Delta company fills big military contracts
A Delta company has announced a $4.7 million shipment of power conversion products to an American military equipment manufacturer in Maryland.
Analytic Systems will supply the power conversion technology for the AAI Unmanned Aircraft Systems’ Shadow, an unmanned aerial vehicle (UAV) used by the U.S. Army and Marine Corps.
“This project started off fairly simple but rapidly grew to a full-fledged military development program,” said Analytic Systems president Jim Hargrove.
AAI contacted Analytic five years ago to work on the design, build, and testing of lithium-ion battery units for use in UAVs.
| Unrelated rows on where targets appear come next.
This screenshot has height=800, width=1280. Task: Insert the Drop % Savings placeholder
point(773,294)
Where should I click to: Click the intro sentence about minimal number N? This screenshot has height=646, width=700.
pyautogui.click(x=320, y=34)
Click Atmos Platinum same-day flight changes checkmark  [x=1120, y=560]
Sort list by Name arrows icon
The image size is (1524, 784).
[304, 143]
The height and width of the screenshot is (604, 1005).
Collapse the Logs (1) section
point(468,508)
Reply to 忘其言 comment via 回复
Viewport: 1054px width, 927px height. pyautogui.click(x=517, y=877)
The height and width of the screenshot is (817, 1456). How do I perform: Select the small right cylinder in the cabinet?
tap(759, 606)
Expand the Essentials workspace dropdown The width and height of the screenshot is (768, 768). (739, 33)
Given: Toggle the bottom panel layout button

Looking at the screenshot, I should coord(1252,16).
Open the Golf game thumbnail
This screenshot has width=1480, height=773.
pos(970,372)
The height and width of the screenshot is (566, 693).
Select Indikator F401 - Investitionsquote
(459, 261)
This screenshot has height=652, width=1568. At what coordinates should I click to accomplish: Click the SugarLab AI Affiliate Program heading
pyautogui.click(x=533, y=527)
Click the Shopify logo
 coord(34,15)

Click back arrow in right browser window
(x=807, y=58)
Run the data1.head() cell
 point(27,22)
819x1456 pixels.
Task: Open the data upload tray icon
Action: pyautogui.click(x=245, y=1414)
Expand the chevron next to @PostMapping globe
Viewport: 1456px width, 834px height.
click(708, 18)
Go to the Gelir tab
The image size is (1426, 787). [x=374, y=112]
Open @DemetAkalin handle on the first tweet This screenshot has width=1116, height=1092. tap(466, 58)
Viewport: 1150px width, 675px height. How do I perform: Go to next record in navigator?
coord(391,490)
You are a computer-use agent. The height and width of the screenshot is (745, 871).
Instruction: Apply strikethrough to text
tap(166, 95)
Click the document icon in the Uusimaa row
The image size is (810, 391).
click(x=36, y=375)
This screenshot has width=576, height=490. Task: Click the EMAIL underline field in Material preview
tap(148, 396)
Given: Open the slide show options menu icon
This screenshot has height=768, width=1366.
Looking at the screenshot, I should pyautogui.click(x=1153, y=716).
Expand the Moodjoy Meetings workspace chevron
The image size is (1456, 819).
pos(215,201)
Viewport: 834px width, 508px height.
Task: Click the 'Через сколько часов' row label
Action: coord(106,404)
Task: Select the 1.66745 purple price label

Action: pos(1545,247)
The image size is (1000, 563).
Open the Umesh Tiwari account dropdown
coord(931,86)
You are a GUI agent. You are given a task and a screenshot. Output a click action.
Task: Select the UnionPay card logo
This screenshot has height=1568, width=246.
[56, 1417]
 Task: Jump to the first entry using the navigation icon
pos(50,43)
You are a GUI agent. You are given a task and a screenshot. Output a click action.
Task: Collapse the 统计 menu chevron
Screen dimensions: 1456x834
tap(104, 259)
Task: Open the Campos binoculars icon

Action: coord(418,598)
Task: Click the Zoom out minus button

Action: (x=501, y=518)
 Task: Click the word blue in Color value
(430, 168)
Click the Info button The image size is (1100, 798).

The power system is comprised of power supplies, inverters, voltage converters, and battery chargers.
“The first production units of this largest order in company history will begin shipping in February. At the same time our R&D department is already working on the next generation of this system,” Hargrove said.
Analytic Systems was founded by Jim’s father, Lloyd Hargrove, in Vancouver in 1976. He passed away in 2009, just as the company moved into its Delta location, which now employs 76 skilled workers.
“One of the differences between us and a lot of the other companies in the high technology industry in British Columbia is we manufacture here,” said Hargrove.
He said Analytic is working on another project for the U.S. military that is saving lives in areas of armed conflict.
The company was approached by Michigan Technical University three years ago for a specialized charger for a counter-Improvised Explosive Device (IED) system to be fitted to a mine-resistant armor protected vehicle (MRAV).
The U.S. Army uses MRAVs in many deployments where IEDs and land mines pose a constant danger for military and civilian personnel, most notably Afghanistan.
“Last March this program came to life almost overnight and we built 400 of these chargers in only two months for the Anniston Army Depot in Louisiana,” he said.
Hargrove said he believes the future is headed toward a fully electric economy, and that power conversion technology companies like Analytic will become increasingly in demand, generating highly skilled jobs and high wages for British Columbians.